= Beginning of Section =

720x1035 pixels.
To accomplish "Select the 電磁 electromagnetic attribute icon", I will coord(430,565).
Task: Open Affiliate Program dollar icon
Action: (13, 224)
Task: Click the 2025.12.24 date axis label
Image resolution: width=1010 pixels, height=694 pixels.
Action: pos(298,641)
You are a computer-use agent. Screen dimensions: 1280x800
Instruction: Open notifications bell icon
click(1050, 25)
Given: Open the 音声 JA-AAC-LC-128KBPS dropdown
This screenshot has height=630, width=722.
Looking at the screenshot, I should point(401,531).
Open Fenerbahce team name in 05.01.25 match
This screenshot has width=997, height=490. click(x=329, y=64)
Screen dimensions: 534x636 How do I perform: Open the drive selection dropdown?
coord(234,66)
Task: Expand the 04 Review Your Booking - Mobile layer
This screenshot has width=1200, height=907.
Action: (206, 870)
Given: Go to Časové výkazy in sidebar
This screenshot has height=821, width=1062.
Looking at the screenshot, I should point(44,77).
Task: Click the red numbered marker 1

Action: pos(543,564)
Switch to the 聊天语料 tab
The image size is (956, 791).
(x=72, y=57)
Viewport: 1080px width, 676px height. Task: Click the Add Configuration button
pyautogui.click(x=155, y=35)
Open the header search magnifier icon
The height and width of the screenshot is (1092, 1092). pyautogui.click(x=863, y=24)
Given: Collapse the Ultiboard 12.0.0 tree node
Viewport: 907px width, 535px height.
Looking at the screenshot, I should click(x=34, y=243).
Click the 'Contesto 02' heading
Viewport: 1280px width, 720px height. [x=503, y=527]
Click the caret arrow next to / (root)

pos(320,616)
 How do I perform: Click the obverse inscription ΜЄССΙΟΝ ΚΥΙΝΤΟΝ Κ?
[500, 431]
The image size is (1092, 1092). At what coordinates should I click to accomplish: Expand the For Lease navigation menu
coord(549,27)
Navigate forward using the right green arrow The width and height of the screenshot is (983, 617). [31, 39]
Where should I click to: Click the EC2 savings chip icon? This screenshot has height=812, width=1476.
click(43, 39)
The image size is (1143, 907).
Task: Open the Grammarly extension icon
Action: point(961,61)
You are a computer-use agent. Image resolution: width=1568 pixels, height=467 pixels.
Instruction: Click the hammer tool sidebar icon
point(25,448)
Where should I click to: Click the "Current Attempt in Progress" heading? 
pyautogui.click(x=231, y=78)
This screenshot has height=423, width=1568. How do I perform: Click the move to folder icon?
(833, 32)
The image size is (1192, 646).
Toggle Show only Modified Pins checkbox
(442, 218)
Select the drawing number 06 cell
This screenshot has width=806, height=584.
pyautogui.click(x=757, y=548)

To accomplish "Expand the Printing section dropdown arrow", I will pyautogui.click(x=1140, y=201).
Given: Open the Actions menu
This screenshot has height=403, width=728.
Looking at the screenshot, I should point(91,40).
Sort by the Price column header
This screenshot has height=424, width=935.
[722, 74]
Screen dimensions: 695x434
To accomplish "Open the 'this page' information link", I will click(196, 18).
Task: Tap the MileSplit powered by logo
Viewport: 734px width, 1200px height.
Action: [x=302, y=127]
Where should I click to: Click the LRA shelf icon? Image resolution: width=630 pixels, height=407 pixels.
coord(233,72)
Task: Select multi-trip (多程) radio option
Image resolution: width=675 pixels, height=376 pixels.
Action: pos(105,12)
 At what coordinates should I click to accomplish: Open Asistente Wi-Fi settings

= End of Section =

*About this exercise:*
Please copy, exactly and with nothing else, the lines above beginning at the line that has "Instruction: Open notifications bell icon" and ending with the line that has "Given: Go to Časové výkazy in sidebar".

*Result for this exercise:*
Instruction: Open notifications bell icon
click(1050, 25)
Given: Open the 音声 JA-AAC-LC-128KBPS dropdown
This screenshot has height=630, width=722.
Looking at the screenshot, I should point(401,531).
Open Fenerbahce team name in 05.01.25 match
This screenshot has width=997, height=490. click(x=329, y=64)
Screen dimensions: 534x636 How do I perform: Open the drive selection dropdown?
coord(234,66)
Task: Expand the 04 Review Your Booking - Mobile layer
This screenshot has width=1200, height=907.
Action: (206, 870)
Given: Go to Časové výkazy in sidebar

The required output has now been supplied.